* Input records:
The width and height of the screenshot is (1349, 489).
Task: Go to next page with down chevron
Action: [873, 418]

==

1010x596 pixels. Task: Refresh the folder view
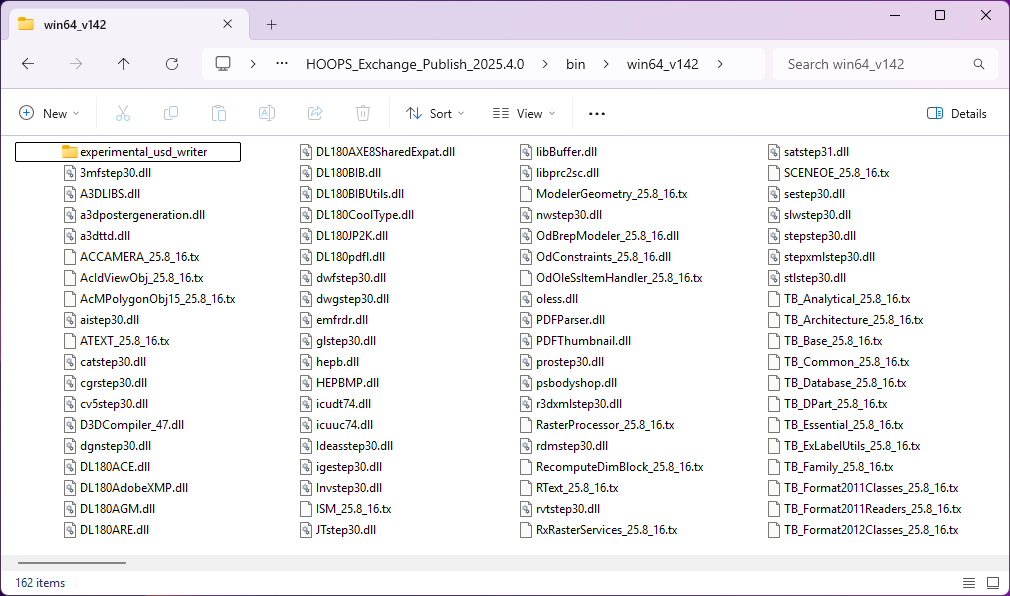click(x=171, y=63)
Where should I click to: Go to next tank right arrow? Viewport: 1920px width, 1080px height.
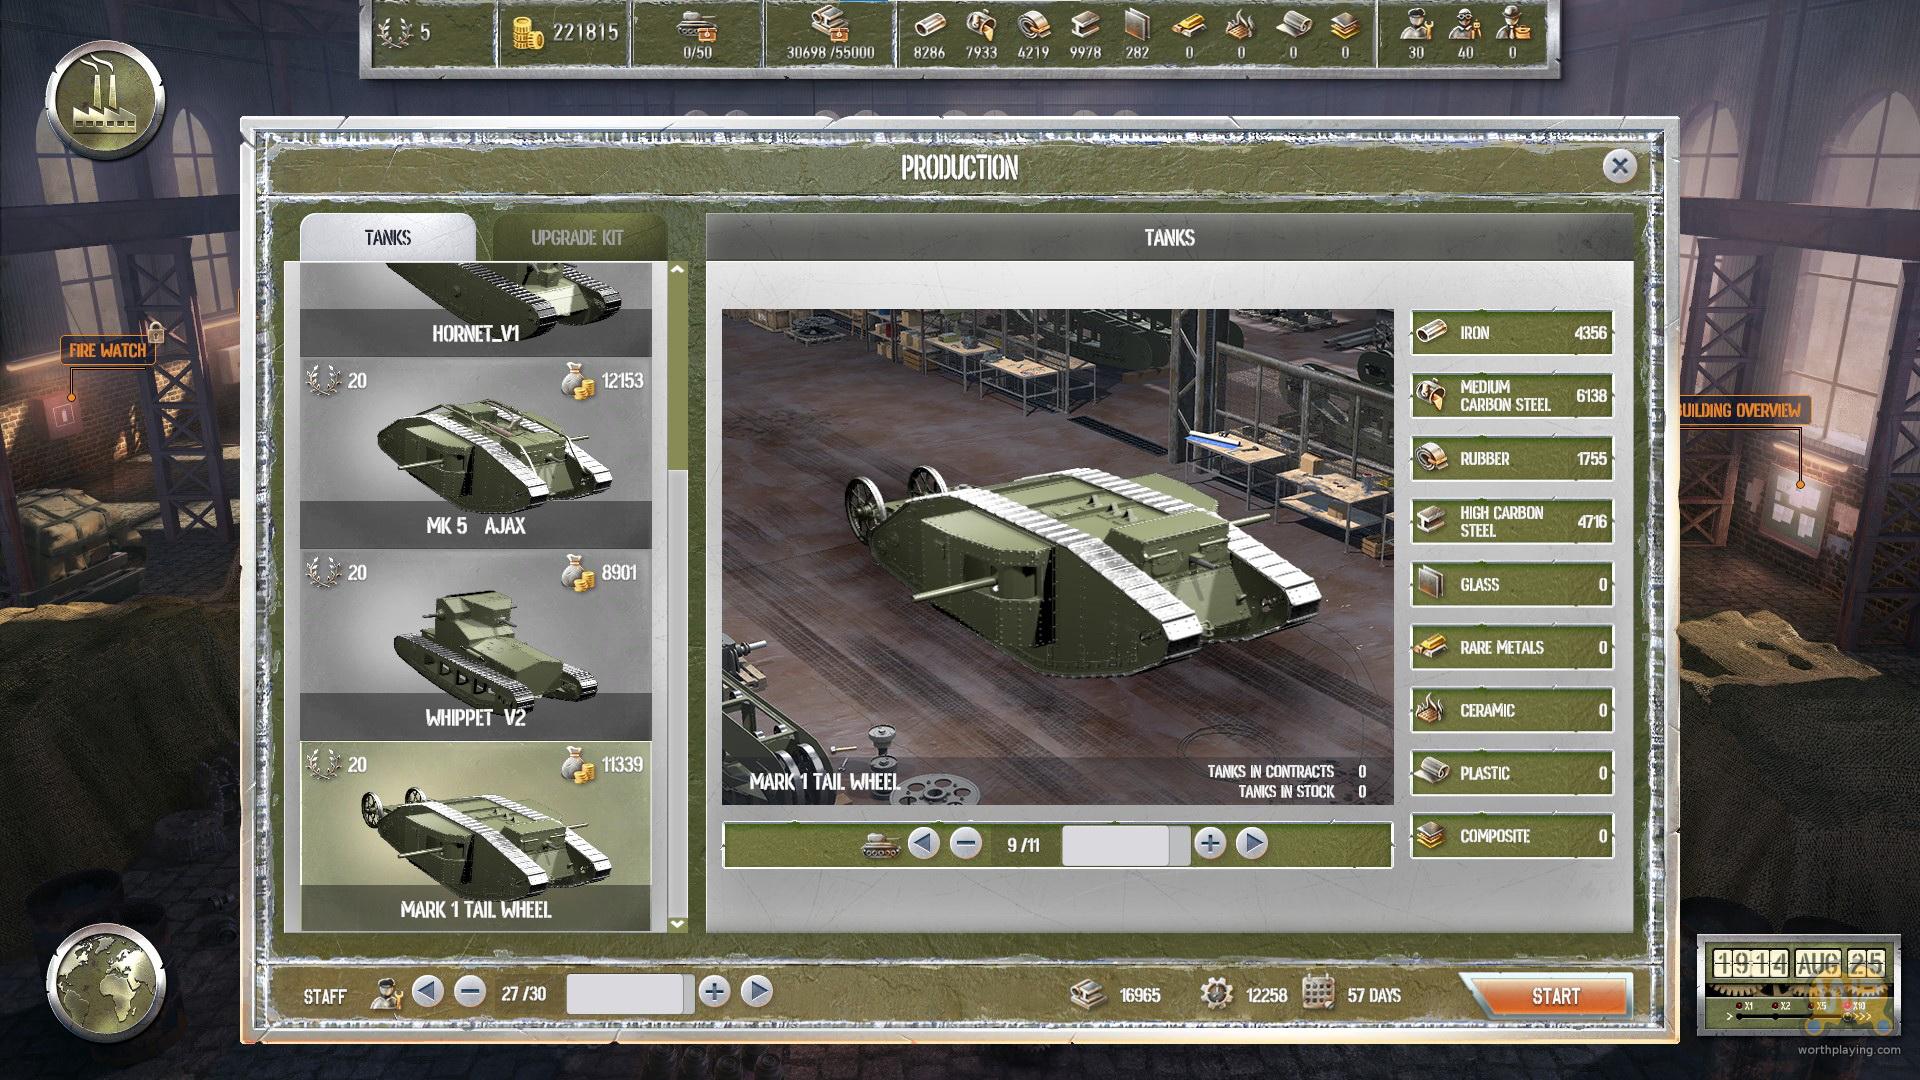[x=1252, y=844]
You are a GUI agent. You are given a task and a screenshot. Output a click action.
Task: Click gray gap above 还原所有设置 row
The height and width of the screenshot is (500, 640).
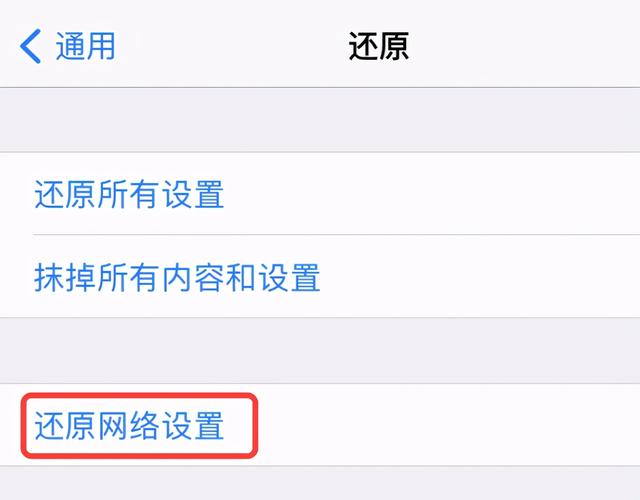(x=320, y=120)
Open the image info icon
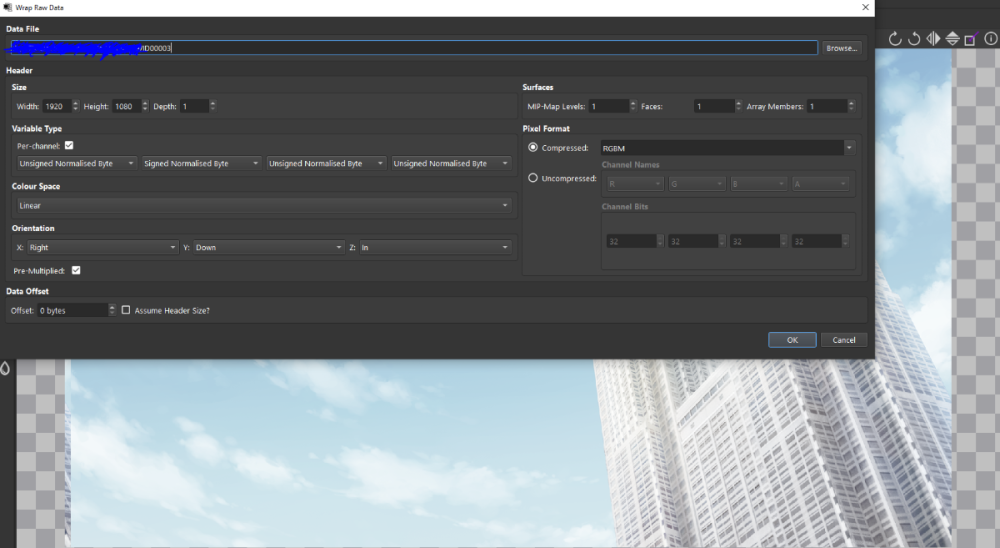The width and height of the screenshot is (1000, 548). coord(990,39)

* Work to be completed:
Copy out, word for word, the lines from the line with "1010x596 pixels. Task: Refresh" up to and including the line with "The width and height of the screenshot is (1000, 548).". Leave the pictures out.

* Final result:
1010x596 pixels. Task: Refresh the folder view
click(x=171, y=63)
Where should I click to: Go to next tank right arrow? Viewport: 1920px width, 1080px height.
[x=1252, y=844]
You are a GUI agent. You are given a task and a screenshot. Output a click action.
Task: Click gray gap above 还原所有设置 row
The height and width of the screenshot is (500, 640).
(x=320, y=120)
Open the image info icon
The width and height of the screenshot is (1000, 548). coord(990,39)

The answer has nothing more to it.